We may further evaluate the model based on posterior diagnostics and posterior predictive checks on the simulated versus observed proportion of zeros. Posterior predictive checks are easily visualized using the bayesplot package.

# Posterior predictive check using bayesplot
suppressMessages(library(bayesplot))
prop_zero = function(y) mean(y == 0)
ppc_stat(y = y, 
          yrep = fit_blm$post.pred, 
          stat = "prop_zero")

BART STAR

One of the most flexible model options is to use Bayesian Additive Regression Trees (BART; Chipman, George, and McCulloch (2012)) as the latent regression model. Here, \(\mu_\theta(x)\) is a sum of many shallow trees with small (absolute) terminal node values. BART-STAR enables application of BART models and algorithms for count data, thus combining the regression flexibility of BART with the (marginal) distributional flexibility of STAR:

fit_bart = bart_star(y = y, X = X, 
                     transformation = 'np')
#> [1] "1 sec remaining"
#> [1] "Total time: 2 seconds"

Since bnp is not yet implemented for bart_star(), we use np here. The transformation is still estimated nonparametrically, but then is treated as fixed and known (see 'ispline' for a fully Bayesian and nonparametric version, albeit slower).

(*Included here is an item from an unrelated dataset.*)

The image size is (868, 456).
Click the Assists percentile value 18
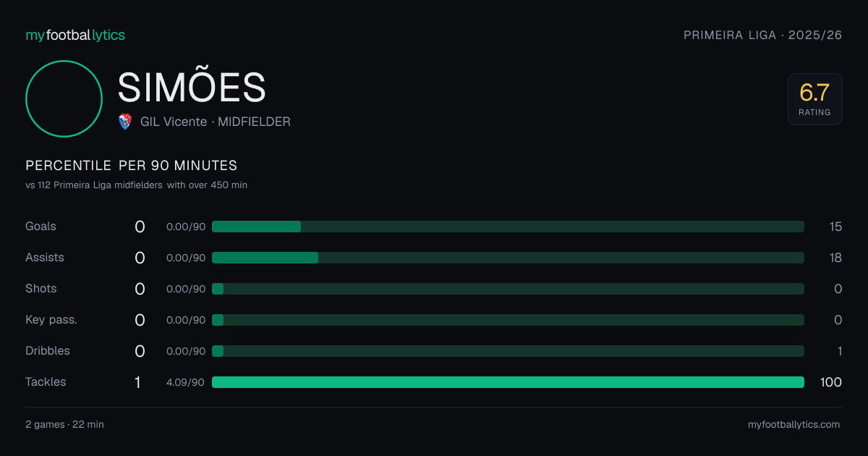tap(835, 258)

Once again, we can perform posterior predictive checks. This time we plot the densities:

ppc_dens_overlay(y = y, 
                 yrep = fit_bart$post.pred[1:50,])

Pointwise log-likelihoods and WAIC values are outputted for model comparison. Using this information, we can see the BART STAR model seems to have a better fit than the linear model:

waic <- c(fit_blm$WAIC, fit_bart$WAIC)
names(waic) <- c("STAR Linear Model", "BART-STAR")
print(waic)
#> STAR Linear Model         BART-STAR 
#>           1764.59           1638.60

Other Bayesian Models

To estimate a nonlinear relationship between a (univariate) covariate \(x\) and count-valued \(y\), spline_star() implements a highly efficient, fully Bayesian spline regression model.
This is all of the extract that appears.